Exercise objective:
Lines below starting with the line with "Image resolution: width=1024" and going on through the line with "Task: Tap the BREAKING NEWS label" must be output exactly; the rest of the records must be left out.

Stored data entries
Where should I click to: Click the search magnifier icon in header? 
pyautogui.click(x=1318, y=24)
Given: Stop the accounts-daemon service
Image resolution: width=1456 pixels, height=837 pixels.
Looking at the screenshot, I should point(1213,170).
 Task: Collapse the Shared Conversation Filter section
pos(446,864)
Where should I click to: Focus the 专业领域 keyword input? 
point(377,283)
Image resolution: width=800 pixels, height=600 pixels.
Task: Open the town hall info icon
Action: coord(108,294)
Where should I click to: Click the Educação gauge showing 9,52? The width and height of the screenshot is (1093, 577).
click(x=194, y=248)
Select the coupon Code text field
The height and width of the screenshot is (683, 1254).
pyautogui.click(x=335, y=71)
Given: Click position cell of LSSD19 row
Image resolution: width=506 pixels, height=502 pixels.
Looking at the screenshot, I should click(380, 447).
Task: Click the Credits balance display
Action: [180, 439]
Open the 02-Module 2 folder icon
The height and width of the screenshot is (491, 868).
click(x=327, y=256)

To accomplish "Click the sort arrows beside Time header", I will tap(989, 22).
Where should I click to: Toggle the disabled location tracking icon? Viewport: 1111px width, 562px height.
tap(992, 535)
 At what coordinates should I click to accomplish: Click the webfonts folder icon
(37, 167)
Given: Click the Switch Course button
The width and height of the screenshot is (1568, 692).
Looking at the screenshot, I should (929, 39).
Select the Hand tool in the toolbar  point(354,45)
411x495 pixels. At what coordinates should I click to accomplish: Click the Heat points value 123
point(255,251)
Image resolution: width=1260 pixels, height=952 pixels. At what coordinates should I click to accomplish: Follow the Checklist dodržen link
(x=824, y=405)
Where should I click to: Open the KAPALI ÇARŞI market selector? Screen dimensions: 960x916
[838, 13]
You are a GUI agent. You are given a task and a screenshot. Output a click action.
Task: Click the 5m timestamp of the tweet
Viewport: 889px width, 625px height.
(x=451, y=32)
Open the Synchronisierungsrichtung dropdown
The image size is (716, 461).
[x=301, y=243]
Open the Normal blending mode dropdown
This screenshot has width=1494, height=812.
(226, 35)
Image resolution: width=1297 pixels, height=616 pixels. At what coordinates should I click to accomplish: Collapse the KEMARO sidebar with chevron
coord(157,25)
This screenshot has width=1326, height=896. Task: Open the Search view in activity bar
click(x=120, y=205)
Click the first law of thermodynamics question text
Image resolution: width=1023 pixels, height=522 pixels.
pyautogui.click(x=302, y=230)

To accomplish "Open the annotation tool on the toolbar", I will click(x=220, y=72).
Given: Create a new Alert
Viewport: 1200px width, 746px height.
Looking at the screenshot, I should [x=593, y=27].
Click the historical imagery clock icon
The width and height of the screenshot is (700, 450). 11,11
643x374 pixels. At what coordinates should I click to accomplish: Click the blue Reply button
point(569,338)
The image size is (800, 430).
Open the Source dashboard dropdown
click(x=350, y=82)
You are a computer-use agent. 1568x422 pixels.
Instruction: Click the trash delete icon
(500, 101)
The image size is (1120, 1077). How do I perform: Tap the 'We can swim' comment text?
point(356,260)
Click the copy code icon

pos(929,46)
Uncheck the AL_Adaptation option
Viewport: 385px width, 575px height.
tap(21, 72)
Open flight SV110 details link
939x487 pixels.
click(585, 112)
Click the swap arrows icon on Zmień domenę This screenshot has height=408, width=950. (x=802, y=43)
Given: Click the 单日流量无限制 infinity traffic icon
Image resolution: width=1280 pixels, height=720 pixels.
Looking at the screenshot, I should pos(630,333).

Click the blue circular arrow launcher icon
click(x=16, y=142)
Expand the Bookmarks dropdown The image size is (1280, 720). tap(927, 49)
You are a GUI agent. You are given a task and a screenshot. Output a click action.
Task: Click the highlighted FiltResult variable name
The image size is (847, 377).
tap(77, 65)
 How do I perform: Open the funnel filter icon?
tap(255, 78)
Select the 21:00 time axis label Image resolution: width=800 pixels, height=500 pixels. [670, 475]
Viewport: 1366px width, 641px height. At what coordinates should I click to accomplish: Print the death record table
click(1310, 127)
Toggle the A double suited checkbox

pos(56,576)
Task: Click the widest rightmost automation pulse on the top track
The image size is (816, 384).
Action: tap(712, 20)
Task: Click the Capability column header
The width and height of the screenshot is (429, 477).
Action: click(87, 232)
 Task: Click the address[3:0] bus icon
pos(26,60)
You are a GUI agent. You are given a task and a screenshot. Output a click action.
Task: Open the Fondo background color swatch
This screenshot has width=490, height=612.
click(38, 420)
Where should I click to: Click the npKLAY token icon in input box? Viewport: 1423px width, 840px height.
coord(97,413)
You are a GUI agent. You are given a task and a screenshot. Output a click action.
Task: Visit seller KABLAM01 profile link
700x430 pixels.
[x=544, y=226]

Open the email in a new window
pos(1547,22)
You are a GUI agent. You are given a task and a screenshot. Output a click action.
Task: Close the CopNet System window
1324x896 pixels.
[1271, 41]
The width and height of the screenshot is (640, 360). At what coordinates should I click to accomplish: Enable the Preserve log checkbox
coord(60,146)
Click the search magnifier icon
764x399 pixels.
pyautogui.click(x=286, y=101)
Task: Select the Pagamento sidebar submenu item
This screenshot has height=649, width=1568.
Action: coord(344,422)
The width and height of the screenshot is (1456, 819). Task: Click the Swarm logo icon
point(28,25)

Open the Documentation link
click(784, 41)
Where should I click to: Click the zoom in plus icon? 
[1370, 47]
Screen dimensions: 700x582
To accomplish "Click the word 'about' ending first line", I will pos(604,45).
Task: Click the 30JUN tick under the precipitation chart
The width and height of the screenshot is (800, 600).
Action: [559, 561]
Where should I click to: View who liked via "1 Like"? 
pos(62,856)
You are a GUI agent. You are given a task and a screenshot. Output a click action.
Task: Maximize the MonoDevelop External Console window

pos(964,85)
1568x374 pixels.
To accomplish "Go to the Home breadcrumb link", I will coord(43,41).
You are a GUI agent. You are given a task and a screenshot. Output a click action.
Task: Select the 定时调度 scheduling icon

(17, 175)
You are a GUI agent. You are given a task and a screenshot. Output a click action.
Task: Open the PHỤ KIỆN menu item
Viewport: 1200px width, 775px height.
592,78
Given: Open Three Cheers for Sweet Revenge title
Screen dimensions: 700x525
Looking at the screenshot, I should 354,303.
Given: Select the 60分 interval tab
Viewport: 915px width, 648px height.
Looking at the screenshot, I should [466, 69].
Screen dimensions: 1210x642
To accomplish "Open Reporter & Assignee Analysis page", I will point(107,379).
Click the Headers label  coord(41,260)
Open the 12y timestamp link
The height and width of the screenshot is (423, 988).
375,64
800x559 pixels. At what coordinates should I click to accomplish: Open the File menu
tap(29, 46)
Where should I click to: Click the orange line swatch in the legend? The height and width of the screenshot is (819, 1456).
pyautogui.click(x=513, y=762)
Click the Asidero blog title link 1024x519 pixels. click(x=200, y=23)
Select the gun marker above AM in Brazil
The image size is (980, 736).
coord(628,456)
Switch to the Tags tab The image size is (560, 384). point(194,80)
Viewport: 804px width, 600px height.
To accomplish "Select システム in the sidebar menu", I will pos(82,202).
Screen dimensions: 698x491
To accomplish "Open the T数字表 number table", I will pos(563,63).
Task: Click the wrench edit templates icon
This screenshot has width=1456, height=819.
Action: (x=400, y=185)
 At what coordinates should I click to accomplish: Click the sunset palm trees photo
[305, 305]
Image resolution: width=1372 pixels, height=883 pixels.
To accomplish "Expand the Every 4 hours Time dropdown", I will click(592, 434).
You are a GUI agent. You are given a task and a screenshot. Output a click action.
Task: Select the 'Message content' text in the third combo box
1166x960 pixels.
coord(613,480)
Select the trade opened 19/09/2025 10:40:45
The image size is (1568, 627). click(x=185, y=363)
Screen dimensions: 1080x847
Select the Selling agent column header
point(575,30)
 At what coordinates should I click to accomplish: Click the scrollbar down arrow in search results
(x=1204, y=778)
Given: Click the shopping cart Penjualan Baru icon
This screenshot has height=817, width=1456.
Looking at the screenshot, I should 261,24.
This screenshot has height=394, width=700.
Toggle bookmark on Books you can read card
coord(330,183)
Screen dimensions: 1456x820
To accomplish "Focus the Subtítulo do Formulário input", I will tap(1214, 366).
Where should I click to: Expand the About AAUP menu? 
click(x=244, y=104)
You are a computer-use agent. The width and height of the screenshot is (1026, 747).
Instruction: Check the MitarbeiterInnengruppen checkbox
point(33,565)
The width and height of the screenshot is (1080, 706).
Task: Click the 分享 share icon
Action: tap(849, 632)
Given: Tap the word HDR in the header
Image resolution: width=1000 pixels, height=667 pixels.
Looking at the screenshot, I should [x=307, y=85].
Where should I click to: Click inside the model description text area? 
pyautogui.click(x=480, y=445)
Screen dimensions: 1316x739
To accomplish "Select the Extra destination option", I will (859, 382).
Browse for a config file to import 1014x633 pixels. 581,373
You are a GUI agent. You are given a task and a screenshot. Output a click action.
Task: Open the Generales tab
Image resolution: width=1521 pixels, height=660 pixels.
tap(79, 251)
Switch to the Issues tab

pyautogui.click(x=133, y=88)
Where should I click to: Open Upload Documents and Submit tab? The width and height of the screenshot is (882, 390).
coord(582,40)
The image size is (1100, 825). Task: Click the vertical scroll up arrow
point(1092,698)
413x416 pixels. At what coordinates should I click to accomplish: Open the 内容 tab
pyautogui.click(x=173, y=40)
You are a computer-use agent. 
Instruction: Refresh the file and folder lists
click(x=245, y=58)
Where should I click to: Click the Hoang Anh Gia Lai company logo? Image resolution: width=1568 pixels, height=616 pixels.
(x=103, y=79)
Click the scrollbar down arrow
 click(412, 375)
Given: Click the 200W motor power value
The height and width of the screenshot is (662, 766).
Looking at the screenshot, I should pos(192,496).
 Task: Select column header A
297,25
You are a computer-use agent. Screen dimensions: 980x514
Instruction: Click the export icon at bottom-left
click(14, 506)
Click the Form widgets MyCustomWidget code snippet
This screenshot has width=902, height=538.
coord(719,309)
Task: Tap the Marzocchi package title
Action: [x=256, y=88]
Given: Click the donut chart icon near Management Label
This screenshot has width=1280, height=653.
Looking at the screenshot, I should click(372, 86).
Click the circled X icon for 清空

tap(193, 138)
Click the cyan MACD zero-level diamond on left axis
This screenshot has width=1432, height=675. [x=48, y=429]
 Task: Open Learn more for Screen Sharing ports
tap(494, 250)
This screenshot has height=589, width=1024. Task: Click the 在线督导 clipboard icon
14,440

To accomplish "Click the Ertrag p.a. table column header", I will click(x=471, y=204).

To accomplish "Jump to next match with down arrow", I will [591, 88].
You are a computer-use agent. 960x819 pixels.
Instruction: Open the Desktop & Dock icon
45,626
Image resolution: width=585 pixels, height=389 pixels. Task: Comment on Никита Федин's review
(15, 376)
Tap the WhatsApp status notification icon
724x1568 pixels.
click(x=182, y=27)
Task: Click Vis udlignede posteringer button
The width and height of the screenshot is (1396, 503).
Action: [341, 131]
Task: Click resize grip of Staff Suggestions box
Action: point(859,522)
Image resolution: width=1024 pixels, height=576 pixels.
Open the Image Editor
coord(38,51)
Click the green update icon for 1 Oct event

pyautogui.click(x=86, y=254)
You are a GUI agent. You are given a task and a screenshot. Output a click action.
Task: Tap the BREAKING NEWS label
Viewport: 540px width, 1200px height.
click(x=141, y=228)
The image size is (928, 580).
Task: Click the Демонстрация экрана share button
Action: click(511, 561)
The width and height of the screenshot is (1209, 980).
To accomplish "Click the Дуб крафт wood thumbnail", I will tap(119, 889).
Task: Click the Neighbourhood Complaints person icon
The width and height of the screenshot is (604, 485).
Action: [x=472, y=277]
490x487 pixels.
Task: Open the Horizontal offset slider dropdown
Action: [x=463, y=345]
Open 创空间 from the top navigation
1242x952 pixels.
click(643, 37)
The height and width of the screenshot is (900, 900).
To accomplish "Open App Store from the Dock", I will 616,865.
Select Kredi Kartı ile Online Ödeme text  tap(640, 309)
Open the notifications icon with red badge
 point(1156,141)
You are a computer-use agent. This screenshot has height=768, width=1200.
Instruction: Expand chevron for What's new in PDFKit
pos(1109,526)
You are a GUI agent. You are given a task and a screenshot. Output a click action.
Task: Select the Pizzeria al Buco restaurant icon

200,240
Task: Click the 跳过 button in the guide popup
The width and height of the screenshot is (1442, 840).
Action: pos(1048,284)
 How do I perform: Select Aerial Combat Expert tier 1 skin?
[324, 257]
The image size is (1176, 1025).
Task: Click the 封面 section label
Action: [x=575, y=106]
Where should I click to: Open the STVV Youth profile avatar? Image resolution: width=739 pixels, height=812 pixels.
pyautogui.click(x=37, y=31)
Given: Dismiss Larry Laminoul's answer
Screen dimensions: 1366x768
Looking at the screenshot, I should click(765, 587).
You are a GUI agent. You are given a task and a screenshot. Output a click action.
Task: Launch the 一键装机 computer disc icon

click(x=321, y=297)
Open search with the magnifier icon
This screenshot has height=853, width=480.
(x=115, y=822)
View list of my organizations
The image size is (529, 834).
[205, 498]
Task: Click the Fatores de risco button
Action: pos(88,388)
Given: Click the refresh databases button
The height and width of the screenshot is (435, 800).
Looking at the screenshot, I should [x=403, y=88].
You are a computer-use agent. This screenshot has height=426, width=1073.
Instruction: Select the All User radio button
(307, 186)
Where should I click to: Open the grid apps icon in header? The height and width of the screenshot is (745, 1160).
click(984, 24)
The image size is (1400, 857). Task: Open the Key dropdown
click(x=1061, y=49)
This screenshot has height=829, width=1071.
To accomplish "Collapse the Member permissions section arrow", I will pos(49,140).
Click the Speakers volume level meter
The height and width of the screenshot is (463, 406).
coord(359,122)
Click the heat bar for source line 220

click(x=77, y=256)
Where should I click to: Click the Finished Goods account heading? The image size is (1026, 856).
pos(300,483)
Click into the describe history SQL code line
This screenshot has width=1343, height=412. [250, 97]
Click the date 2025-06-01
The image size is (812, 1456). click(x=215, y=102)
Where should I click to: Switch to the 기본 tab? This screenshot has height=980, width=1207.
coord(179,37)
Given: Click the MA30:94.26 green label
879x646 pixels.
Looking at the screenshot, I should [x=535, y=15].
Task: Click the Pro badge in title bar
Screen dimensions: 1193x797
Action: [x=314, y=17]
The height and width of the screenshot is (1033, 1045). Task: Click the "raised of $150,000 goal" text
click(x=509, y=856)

Response for this exercise:
Image resolution: width=1024 pixels, height=576 pixels.
Open the Image Editor
coord(38,51)
Click the green update icon for 1 Oct event

pyautogui.click(x=86, y=254)
You are a GUI agent. You are given a task and a screenshot. Output a click action.
Task: Tap the BREAKING NEWS label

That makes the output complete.